**EXERCISE GOAL:**
Excluding pictures, retype the line with "1024x708 pixels." and each line that follows it to the end of the data below, word for word.

*** EXTRACTED ENTRIES ***

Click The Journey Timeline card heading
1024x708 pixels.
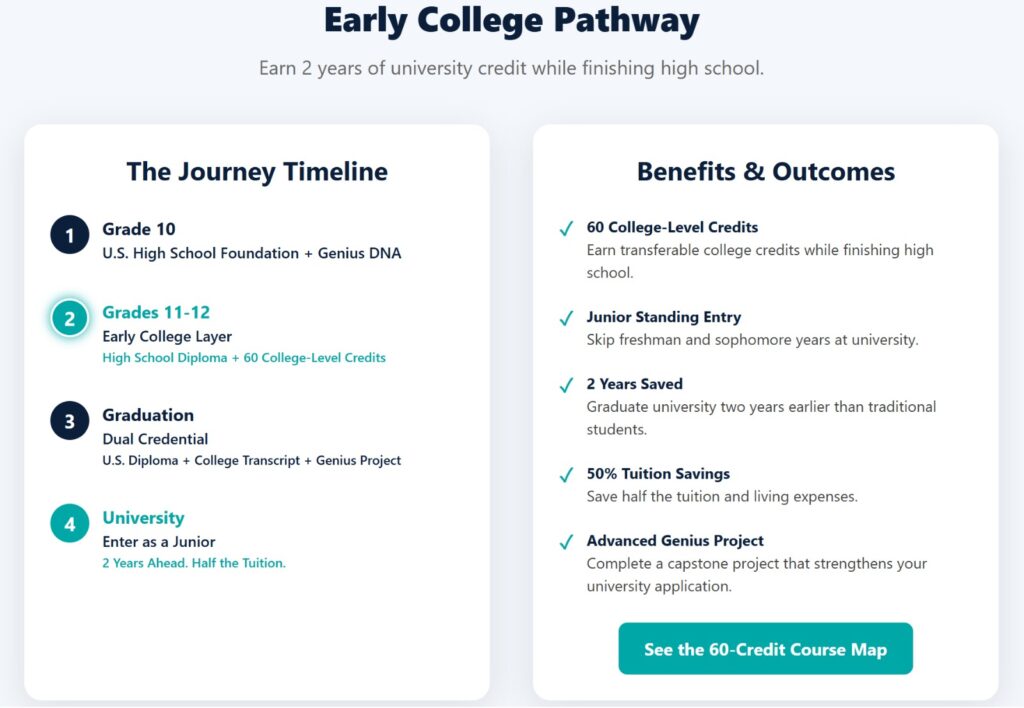257,172
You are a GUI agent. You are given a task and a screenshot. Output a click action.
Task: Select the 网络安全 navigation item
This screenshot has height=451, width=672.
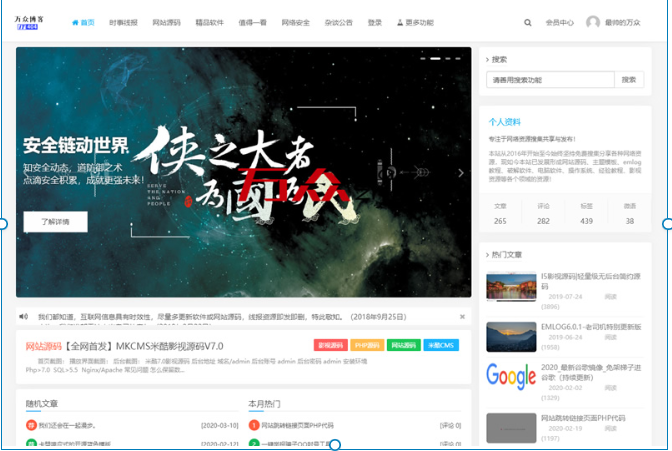[x=296, y=22]
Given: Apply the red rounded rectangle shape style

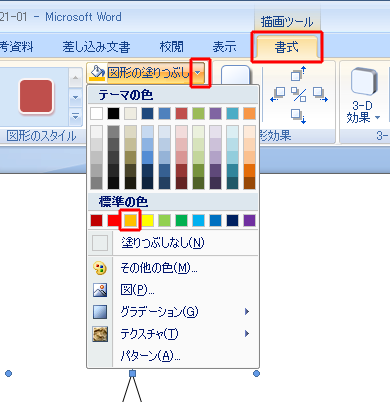Looking at the screenshot, I should coord(36,96).
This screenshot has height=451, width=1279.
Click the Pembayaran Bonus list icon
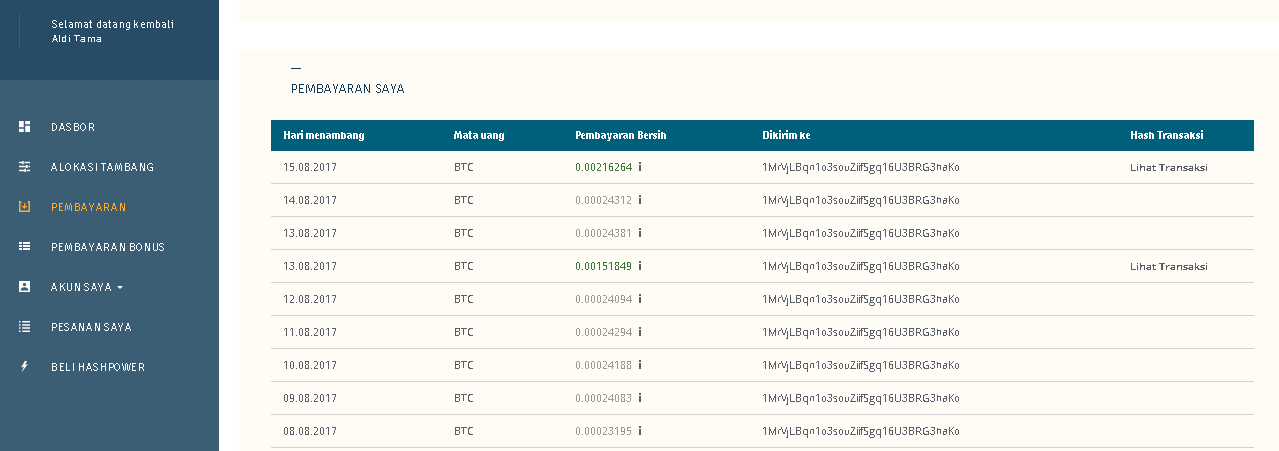(x=25, y=247)
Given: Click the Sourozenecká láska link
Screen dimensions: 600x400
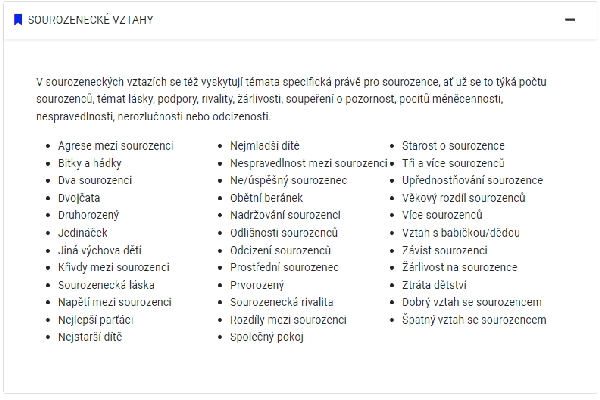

***

**EXERCISE SOLUTION:**
1024x708 pixels.
257,172
You are a GUI agent. You are given a task and a screenshot. Output a click action.
Task: Select the 网络安全 navigation item
This screenshot has height=451, width=672.
[x=296, y=22]
Given: Apply the red rounded rectangle shape style

Looking at the screenshot, I should coord(36,96).
This screenshot has height=451, width=1279.
Click the Pembayaran Bonus list icon
(x=25, y=247)
Given: Click the Sourozenecká láska link
Screen dimensions: 600x400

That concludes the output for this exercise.